**Set task A**
From the embedding tool description, list every value the text gives in the form mode: '...'.
**Set task B**
Using the embedding tool description, answer each question:
(i) In which directory are downloaded models cached?
(ii) Which two GPU acceleration options are offered, and on which platform is each available?
(iii) Which setting produces sequential execution?

**Extract provided**

━━━━━━

A Node.js Embedding Tool

npm version npm downloads release downloads

A Node.js tool for generating text embeddings using transformers.js with ONNX models from Hugging Face.

Supports batched input, parallel execution, isolated child-process workers (default), in-process threads, a shared socket daemon (one model across multiple OS processes), and a gRPC server (HTTP/2 + protobuf, remote-ready), quantization, optional GPU acceleration, and Hugging Face auth.


Features

  • Downloads any Hugging Face feature-extraction model on first use (cached in ~/.embedeer/models)
  • Isolated processes (default) — a worker crash cannot bring down the caller
  • In-process threads — opt-in via mode: 'thread' for lower overhead
  • Socket daemonmode: 'socket' runs one persistent server shared across multiple OS processes; one model copy in RAM regardless of client count
  • gRPC servermode: 'grpc' exposes the model as a typed HTTP/2 service; works locally or remotely, supports server-streaming for large batches
  • Multi-server load balancing — point a WorkerPool at multiple servers (e.g. 2 GPU + 1 CPU); the idle-worker queue distributes work naturally
  • Model idle offload — servers optionally release GPU/CPU memory after inactivity (--idle-timeout) and reload on next request
  • Sequential execution when concurrency: 1
  • Configurable batch size and concurrency
  • GPU acceleration — optional CUDA (Linux x64) and DirectML (Windows x64), no extra packages needed
  • Hugging Face API token support (--token / HF_TOKEN env var)

━━━━━━

**Given information**

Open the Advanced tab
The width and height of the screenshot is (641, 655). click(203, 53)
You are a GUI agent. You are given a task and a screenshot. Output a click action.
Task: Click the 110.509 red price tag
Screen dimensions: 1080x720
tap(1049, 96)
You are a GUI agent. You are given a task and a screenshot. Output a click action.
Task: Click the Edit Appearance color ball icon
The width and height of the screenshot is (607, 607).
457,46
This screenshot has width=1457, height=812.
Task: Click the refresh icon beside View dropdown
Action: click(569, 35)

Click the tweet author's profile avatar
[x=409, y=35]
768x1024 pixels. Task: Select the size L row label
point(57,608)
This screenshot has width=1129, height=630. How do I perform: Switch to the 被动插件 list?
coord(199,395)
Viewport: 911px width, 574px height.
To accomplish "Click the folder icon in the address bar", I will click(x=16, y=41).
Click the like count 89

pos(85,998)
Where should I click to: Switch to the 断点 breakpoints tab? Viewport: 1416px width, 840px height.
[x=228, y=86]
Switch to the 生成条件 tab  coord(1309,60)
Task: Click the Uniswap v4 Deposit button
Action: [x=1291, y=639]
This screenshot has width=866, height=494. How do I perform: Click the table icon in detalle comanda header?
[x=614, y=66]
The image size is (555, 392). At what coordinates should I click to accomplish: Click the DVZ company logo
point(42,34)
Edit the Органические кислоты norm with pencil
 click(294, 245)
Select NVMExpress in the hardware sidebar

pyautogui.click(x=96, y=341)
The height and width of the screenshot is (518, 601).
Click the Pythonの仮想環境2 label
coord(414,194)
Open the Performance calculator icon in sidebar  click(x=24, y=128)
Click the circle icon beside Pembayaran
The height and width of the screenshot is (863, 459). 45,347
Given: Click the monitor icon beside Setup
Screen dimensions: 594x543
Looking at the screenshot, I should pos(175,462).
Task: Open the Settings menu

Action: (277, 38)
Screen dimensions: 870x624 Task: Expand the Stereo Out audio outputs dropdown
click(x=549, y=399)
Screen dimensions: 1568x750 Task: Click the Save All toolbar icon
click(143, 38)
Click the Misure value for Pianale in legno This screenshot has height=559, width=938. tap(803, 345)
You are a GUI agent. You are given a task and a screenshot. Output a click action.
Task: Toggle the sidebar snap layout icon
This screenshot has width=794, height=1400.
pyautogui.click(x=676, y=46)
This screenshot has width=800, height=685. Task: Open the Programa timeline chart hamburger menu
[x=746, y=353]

━━━━━━

**Exercise solution A**
'thread'
'socket'
'grpc'

**Exercise solution B**
(i) ~/.embedeer/models
(ii) CUDA on Linux x64 and DirectML on Windows x64
(iii) concurrency: 1